Our panel was comprised of Eric Hodeen, Byron Anderson, our moderator Patrick Hubbard, and me, c1ph3r_qu33n.
Compliance v Security was the theme this year, and we tackled 4 big questions:
- Have security practitioners and business owners figured out how to work with compliance schemes instead of fighting them?
- Are you more or less secure when you put compliance first?
- What benefits (or harms) do compliance schemes and checklists offer?
- If you are new to compliance, where do you start first?
Our panelists felt that security and compliance teams are generally getting along better. However, there are still times when a business owner looks only at the penalties or risks of non-compliance and doesn’t consider the impact to the business of following a standard blindly. This can be especially true of highly proscriptive standards like DISA STIGS (Defense Information Systems Agency - Security Technical Implementation Guidelines), or NERC CIP (North America Electric Reliability Corporation – Critical Information Protection). The challenge for IT and security pros, is to effectively communicate the potential business impacts and to give the business owner the ammunition to argue for a waiver or request a compensating control. This way your organization can reach an optimum balance of compliance risk vs business needs.
One of the misconceptions that business owners may have is that a compliance scheme comprehends all the organizations security risk, so nothing further needs to be considered. As practitioners we know that compliance schemes are negotiated or promulgated standards that take time to change. Adjusting for changes to the threat landscape and addressing new technology innovations in a rapid fashion are challenges for compliance schemes. Furthermore no compliance standard considers every nuance of every IT environment.
So that is one of the risks of taking a compliance only approach. But no one on the panel felt compliance schemes don’t have value. Like other good guidelines and checklists, such as the OWASP top ten, or the SANS Critical Security Controls, compliance checklists can add value to an organization, especially as assurance. The panel was divided however, on whether you start with a checklist, or you end with a checklist. The answer may depend on your organizations maturity. If you’ve been doing security for a while, using a checklist to validate your approach may add an extra layer of assurance. If you are new to security, however, a good checklist can be a great asset as you get started in this new IT discipline.

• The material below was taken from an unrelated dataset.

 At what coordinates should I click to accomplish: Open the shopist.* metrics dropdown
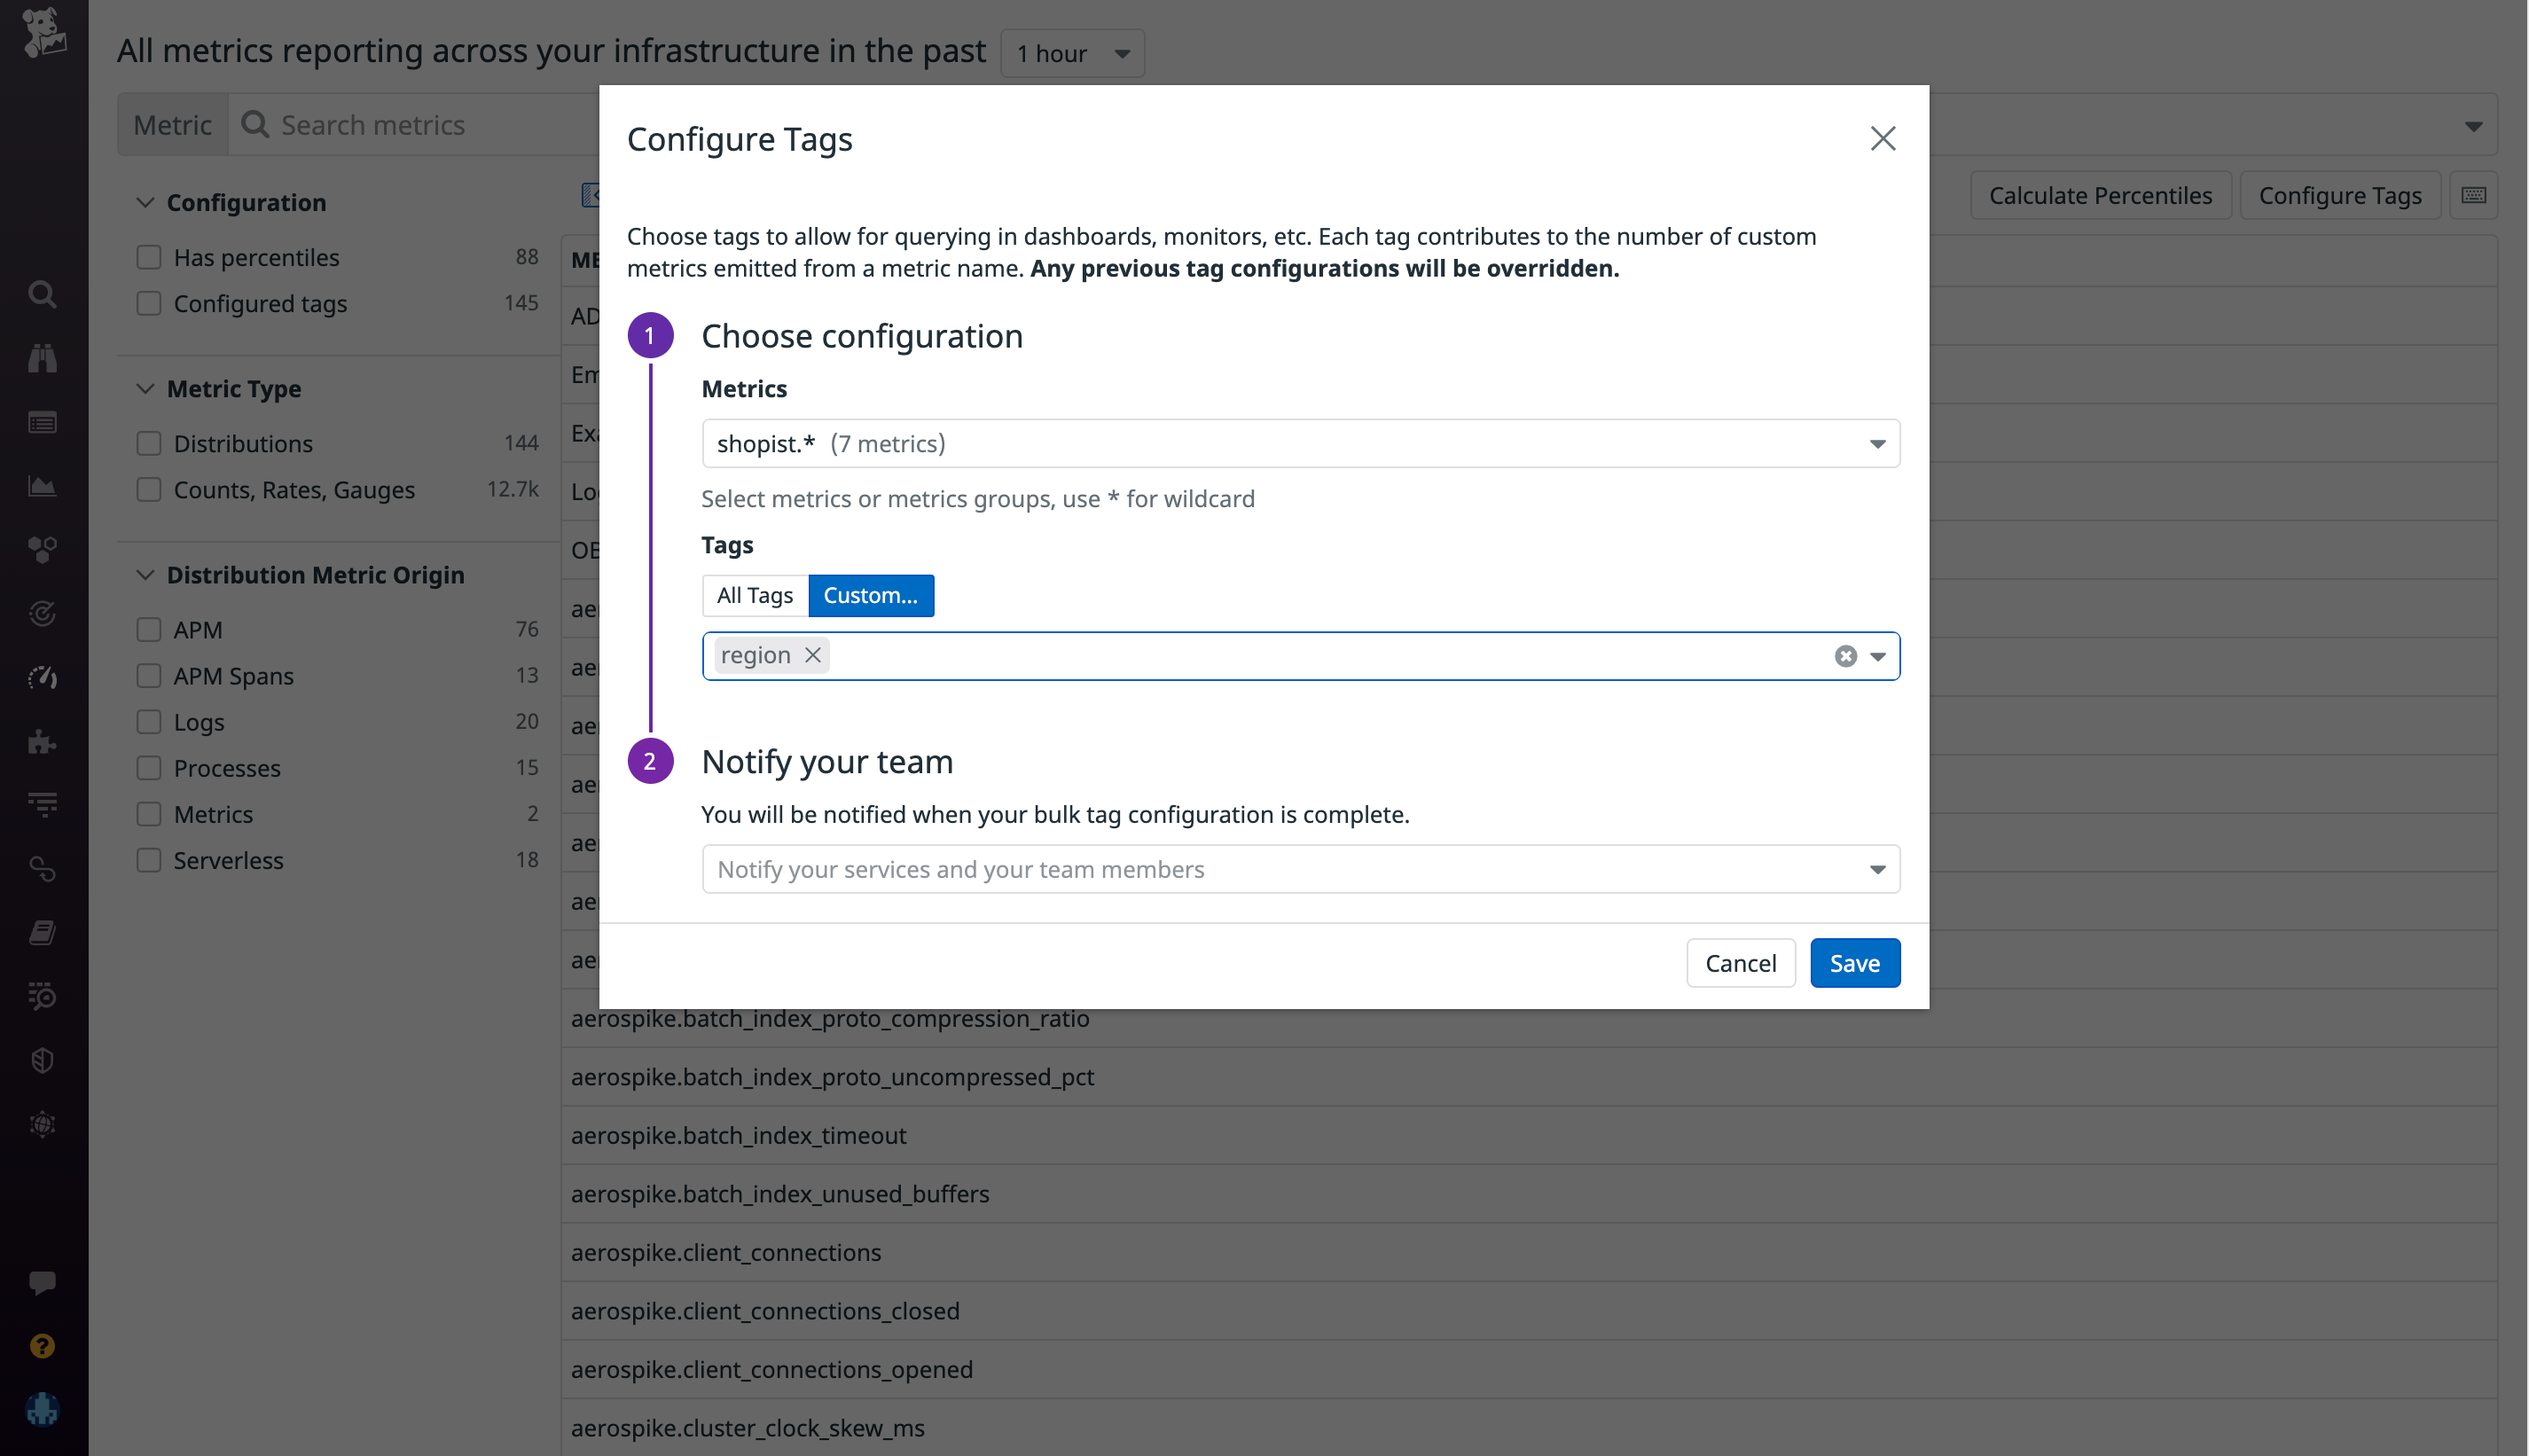[1877, 443]
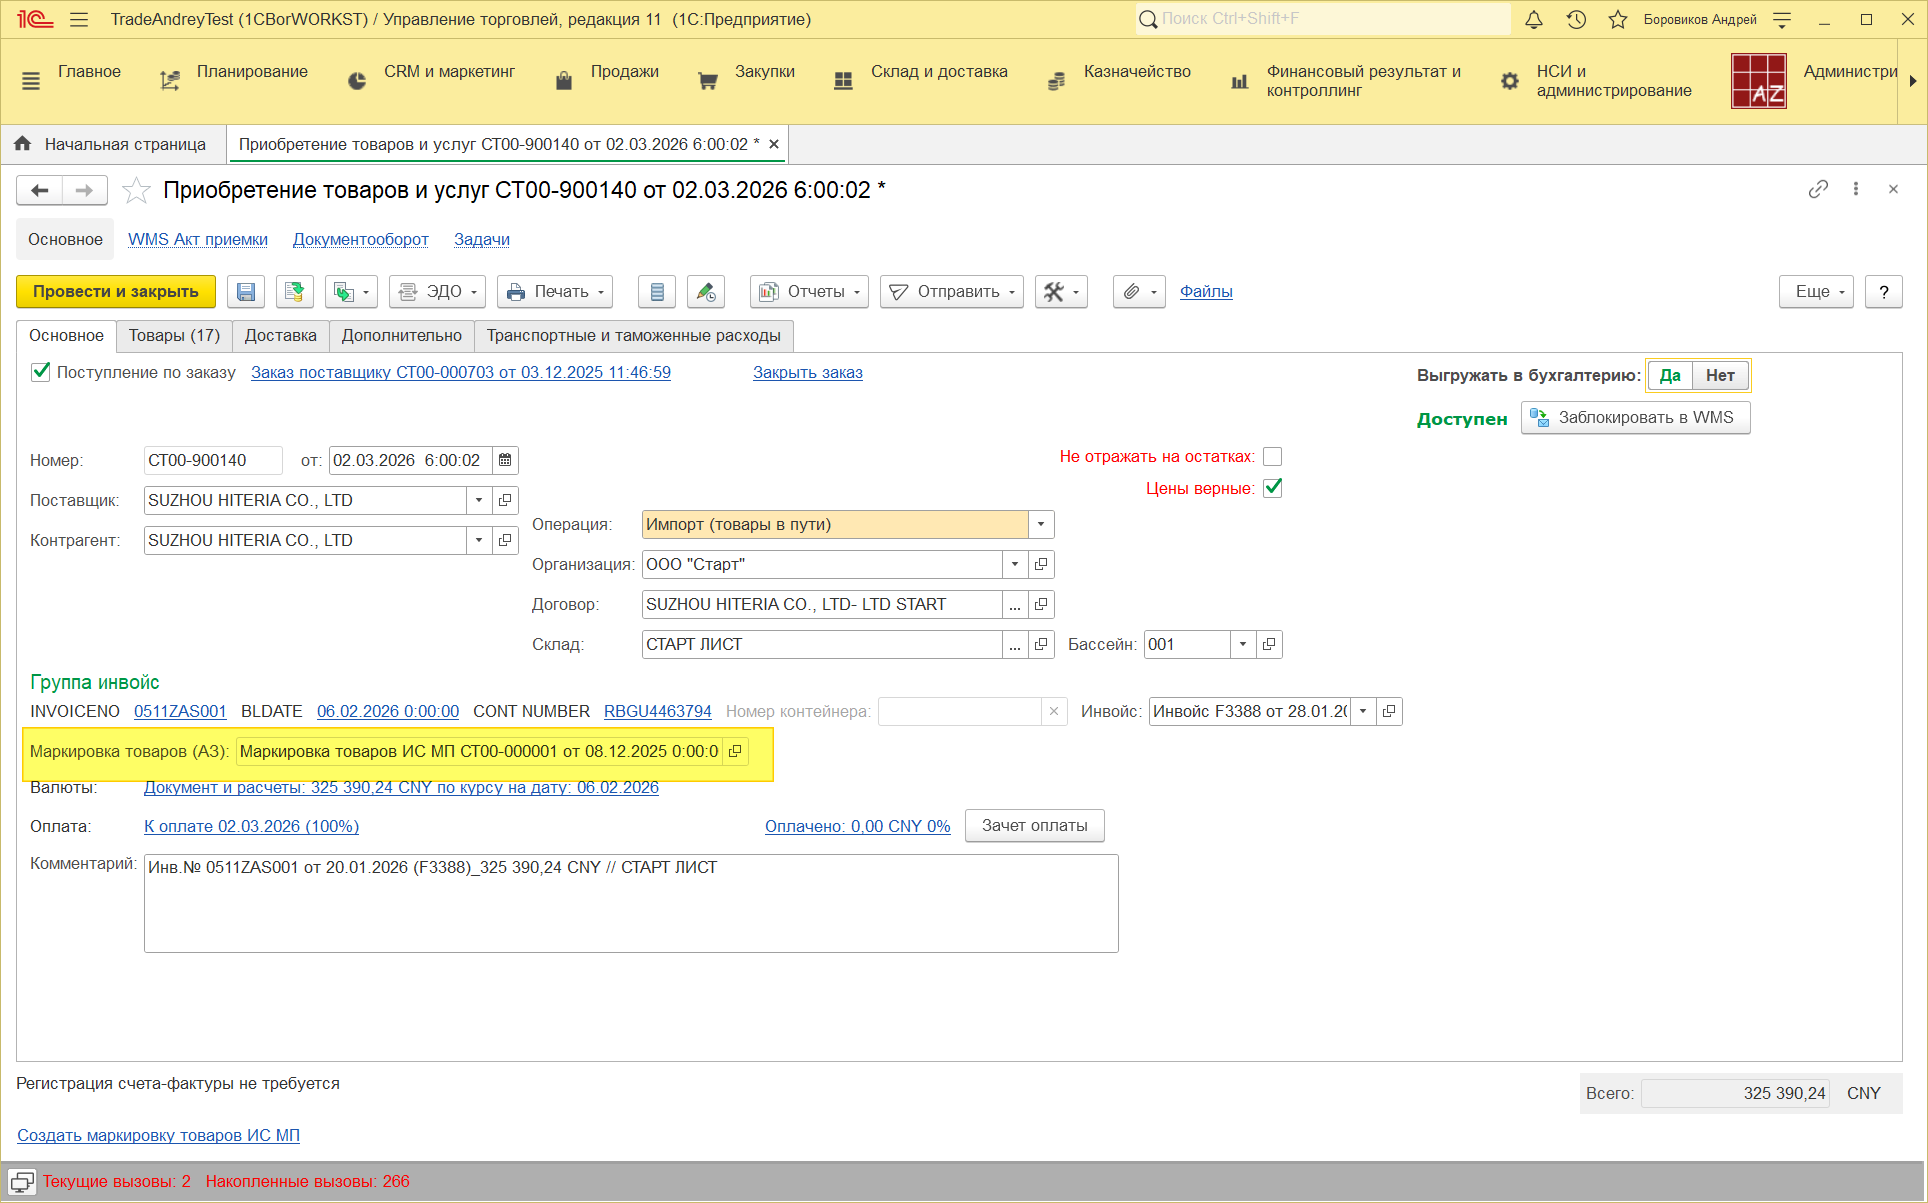The height and width of the screenshot is (1203, 1928).
Task: Open the Печать dropdown menu
Action: [555, 292]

Speaking of getting started, we all had different ideas about what is your most important first step. One of us said default passwords, which insidiously have a way of creeping back into the organization – whether it’s from a new install, or a reset of an existing device – default passwords still haunt us. Another panelist thought end users were the biggest challenge, and maintaining good security required strong user participation. Anyone who has dealt with ransomware or phishing knows how important it is to keep users informed of likely risks and good security hygiene.
We all agreed that THWACKcamp was great fun and we hope to see you all next year. If you’ve got an issue you’d like to see the experts take a stab at, post your questions and we’ll put them in the idea basket for next year.